If you have bonded with her, I would work on socialising her - don't push her to meet people yet, but find a place where people pass some distance away, where you can sit with her and drop treats for her every time anyone is in view. Little by little you can move closer. Set up sessions with friends where they drop treats while ignoring her, and wait for her to go to them. Make sure the instructor in the class you go to knows about her issues, and is prepared to give her some time - and lots of chicken! Once you know what will be involved in the Judge's examination, you can work more specifically on that - lots of treats from you for letting a "stranger" close, then for allowing a touch, building up to a full examination. 

If you are not bonded with her, then I suppose it might be worth asking the breeder, but if your pup is not socialised there is no guarantee another pup from the same background won't have the same issues.


----------



## Marcoislandmom (Mar 15, 2012)

At 7 months, your pup is in the fear stage. Every day, without fail, take your puppy into a tractor supply store and work her.

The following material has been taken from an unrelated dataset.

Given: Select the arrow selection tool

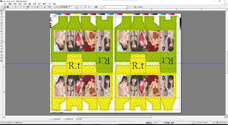Looking at the screenshot, I should (x=2, y=11).
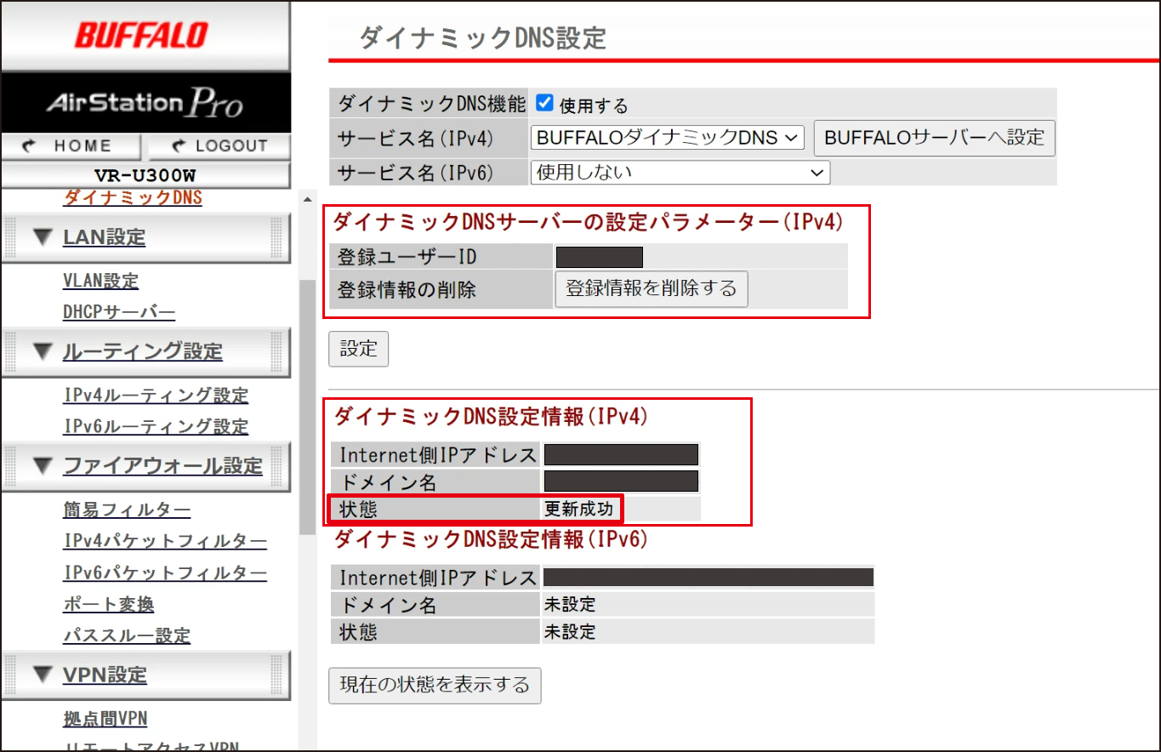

Also ask people to approach her, over and over, and reach for her. 

I talk Karat a few simple commands: 1) face -- which warns her that someone will touch her face, 2) smile -- which makes her relax her lips so her teeth can be checked, and 3) happy tail. Each of these commands were taught with lots of treats and repeated as I sat on my butt and watched TV. Also stroked her tail (tickling underneath and repeated "happy tail". This encouraged her to become accustommed to these activities. 

Tractor supply is one of the few stores that allows you to take your dog in and walk the aisles. Although there are people around, it is much easier to start than trying a petco or a petsmart store where there are too many distractions. Plus tractor-type people will cooperate often when you ask them to pretend to be a show judge and run their hands over your pup.


----------



## outwest (May 1, 2011)

Good ideas, Marco, but I doubt there are many tractor stores in Arizona LOL.  I've never heard of it. Here you can take dogs to Lowe's. Since Melody is in Arizona, she probably has Lowe's hardware stores there, too. It's a great idea, though, and she can do the same thing there.


----------



## outwest (May 1, 2011)

I probably should say it: A shy dog doesn't make a great show dog. I am surprised the breeder sold you a show dog without a show dog personality. A huge part of a good standard poodle is a bold, curious, happy, funny personality. If they don't show that in the ring it is pretty hard to win.

You could try a UKC show. They are low key and inexpensive and a great place for you and your puppy to practice in a show setting. Everything is the same as AKC except size. If I were you, I would take her to some of those shows and see how she actually does in the ring. Sometimes show poodles seem to transform in the ring and you could be surprised. When the judge approaches, you could also get a firm, gentle hold on the underside of jaw/neck so she doesn't balk. 

There is a show in Phoenix in early November. That would give you a couple months to socialize her:
United Kennel Club: PHOENIX (O) CONF ALT JS

You might also want to consider a show or two in California. Depending on where you are in Arizona, they may only be a couple hours from you.


----------